Start of Available data

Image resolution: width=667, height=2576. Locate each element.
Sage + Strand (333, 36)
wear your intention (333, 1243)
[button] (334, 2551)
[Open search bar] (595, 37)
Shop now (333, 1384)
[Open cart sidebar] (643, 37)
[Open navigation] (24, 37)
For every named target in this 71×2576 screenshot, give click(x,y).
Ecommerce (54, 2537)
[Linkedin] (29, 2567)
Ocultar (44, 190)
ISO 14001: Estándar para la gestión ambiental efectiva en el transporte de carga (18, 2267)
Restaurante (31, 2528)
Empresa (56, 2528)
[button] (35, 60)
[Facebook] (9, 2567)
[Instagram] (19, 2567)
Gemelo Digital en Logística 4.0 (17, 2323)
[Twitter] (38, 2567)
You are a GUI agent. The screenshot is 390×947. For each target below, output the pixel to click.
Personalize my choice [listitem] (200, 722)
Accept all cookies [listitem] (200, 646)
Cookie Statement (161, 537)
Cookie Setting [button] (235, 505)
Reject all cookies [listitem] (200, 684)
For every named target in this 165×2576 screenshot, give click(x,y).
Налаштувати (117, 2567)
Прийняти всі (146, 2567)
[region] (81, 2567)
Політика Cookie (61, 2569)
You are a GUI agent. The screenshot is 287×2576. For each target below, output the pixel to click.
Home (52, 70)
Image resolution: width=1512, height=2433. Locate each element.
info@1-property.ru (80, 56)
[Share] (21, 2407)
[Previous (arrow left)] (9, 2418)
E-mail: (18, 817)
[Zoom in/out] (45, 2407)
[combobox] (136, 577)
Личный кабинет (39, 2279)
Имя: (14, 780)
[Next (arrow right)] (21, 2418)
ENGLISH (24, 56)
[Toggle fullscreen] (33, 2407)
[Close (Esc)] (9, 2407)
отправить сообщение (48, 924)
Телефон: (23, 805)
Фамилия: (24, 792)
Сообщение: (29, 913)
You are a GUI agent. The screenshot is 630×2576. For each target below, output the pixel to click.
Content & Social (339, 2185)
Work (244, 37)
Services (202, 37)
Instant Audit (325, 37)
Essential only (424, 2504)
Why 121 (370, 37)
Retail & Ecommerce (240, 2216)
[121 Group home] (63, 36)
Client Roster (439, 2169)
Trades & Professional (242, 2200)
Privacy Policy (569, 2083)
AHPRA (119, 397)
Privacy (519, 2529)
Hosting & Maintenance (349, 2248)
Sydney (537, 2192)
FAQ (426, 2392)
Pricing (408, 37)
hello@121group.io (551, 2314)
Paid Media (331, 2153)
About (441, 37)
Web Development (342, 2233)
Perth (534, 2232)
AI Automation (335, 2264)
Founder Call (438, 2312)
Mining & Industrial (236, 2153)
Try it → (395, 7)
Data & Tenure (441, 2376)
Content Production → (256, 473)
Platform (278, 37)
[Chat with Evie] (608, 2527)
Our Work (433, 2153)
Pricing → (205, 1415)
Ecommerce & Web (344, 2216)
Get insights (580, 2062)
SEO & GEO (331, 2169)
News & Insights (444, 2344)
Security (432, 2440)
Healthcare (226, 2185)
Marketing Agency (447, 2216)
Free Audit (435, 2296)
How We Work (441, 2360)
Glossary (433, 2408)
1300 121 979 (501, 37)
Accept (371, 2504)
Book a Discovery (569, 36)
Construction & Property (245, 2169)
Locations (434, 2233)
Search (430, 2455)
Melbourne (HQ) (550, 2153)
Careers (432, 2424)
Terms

End of Available data

Return exactly the opening lines of the listing above, ending with the line that has "Empresa (56, 2528)".

Answer for the task:
Image resolution: width=667, height=2576. Locate each element.
Sage + Strand (333, 36)
wear your intention (333, 1243)
[button] (334, 2551)
[Open search bar] (595, 37)
Shop now (333, 1384)
[Open cart sidebar] (643, 37)
[Open navigation] (24, 37)
For every named target in this 71×2576 screenshot, give click(x,y).
Ecommerce (54, 2537)
[Linkedin] (29, 2567)
Ocultar (44, 190)
ISO 14001: Estándar para la gestión ambiental efectiva en el transporte de carga (18, 2267)
Restaurante (31, 2528)
Empresa (56, 2528)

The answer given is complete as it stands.